出典 日本学生支援機構 令和2年度 学生生活調査 

5-2. 公立大学の学費

公立大学の学費の平均は短大は約97万、大学は約242万円、大学院は約366万円です。

公立大学の短大、大学、大学院で分かりやすく表にまとめてみました。
なお大学院は大学の4年間の学費と大学院2年間の学費を合計して計算しています。

公立大学の学費は年間で見ると短大が少なく、2年間で考えてみると学費がかなり抑えられることが分かります。

公立大学の学費(年間)
短大 大学 大学院
授業料・その他の学校納付金 39,4600円 506,000円 504,500円
修学費・課外活動費・通学費 89,700円 99,000円 115,800円
合計 484,300円 605,000円 620,300円

出典 日本学生支援機構 令和2年度 学生生活調査 

5-3. 私立大学の学費

私立大学の学費の平均は、短大で約219万円、大学で約524万円、大学院で739万円かかります。

私立大学の学費を分かりやすく表でまとめてみました。

私立の学費はかなり高額になります。
特に、授業料と学校納付金(入学金など)の負担が大きいことがが分かります。

私立大学の学費(年間)
短大 大学 大学院
授業料・その他の学校納付金 966,500 1195,700円 949,900
修学費・課外活動費・通学費 126,100 115,000円 123,700
合計 1,092,600 1,310,700円 1,073,600

出典 日本学生支援機構 令和2年度 学生生活調査 

5-4. 一人暮らしでかかる諸費用

大学生の一人暮らしでかかる諸費用の平均は短大で約266万円、大学で532万円、大学院で797万円です。

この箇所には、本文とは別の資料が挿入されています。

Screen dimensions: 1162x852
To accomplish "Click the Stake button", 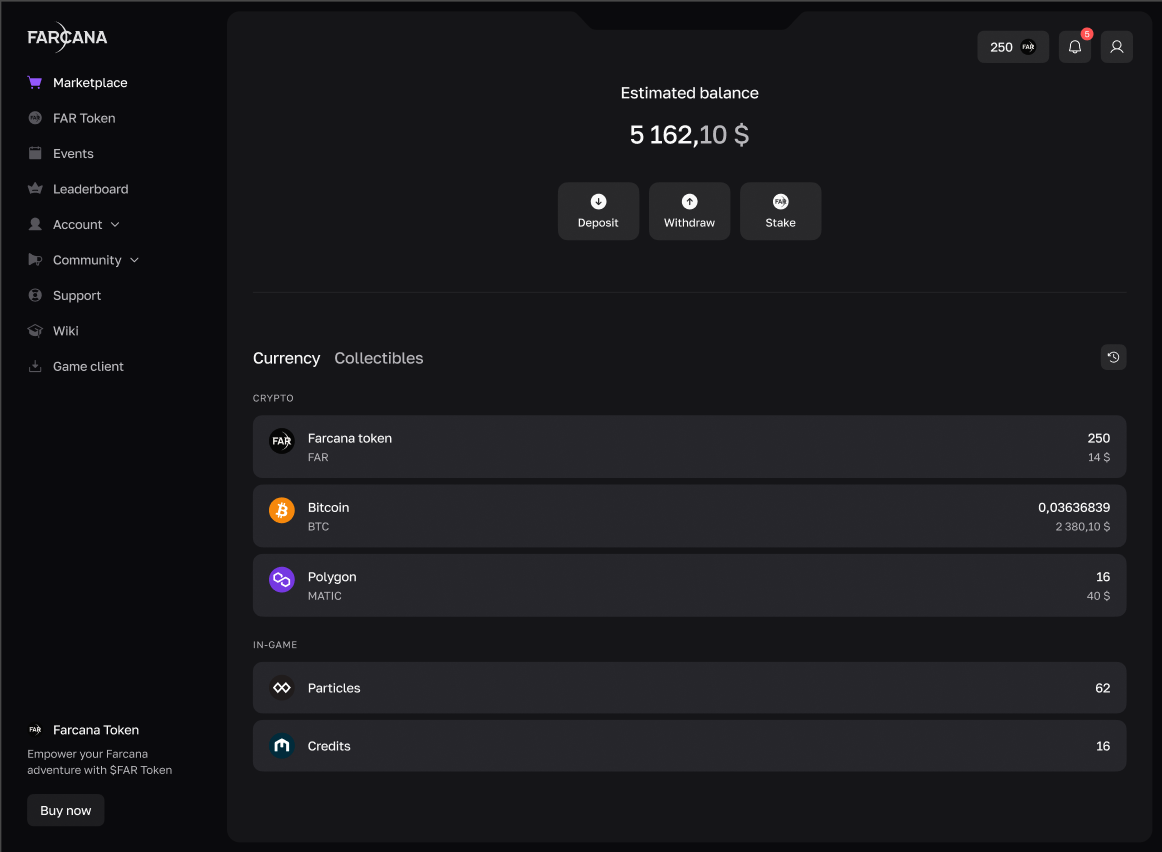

もし、アルバイトや奨学金なしで一人暮らしすることになれば、この費用も親が負担することになるため、押さえておきたい費用ですね。

大学生一人暮らしの生活費の平均(1ヵ月)
大学生一人暮らしの生活費の平均(1ヵ月間)
食費 24,680円
住居費 53,920円
交通費 3,850円
教養娯楽費 11,760円
書籍費 1,700円
勉学費 1,900円
日常費 7,520円
電話代 3,110円
その他 2,310円
合計 110,750円

出典 全国大学生活協同組合連合会 第 57 回学生生活実態調査 概要報告 2022 年 3 月 1 日

5-5. 大学で受けられる支援制度  

大学で受けられる支援制度は「高等教育の修学支援新制度」と言います。
内容は、授業料等減免給付型奨学金になります。

この制度の対象者になれば、授業料が減額になり、返さなくてよい給付型の奨学金が月々もらえます

授業料減免と給付型奨学金を上限まで受けられた場合にいくらになるか、表でまとめました。

自宅以外から大学に通う生徒の例で見てみます。

高等教育の就学支援制度の支給額(上限)
給付型奨学金(年額) 約91万
授業料(年額) 約70万円
入学金(1回のみ) 約28万
合計 約161万円(毎年)+約28万円(1回)

出典 文部科学省  令和2年・4月 高等教育の修学支援新制度

支援の対象者は、

  • 制度の対象の学校に通う生徒であること
  • 世帯収入や資産の要件を満たしていること
  • 進学先で学ぶ意欲がある学生であること

の3つの要件を満たす学生全員になります。

給付型奨学金は、進学する前年の4月下旬から、高校などを通じて日本学生支援機構(JASSO)へ申込みます。
授業料等減免は、入学時に、進学先の大学等に申し込みます。

このような制度を利用できれば、大学にかかる費用の負担が少なくなり、経済的な事情で大学をあきらめなくてもよいということが分かり希望がもてますね。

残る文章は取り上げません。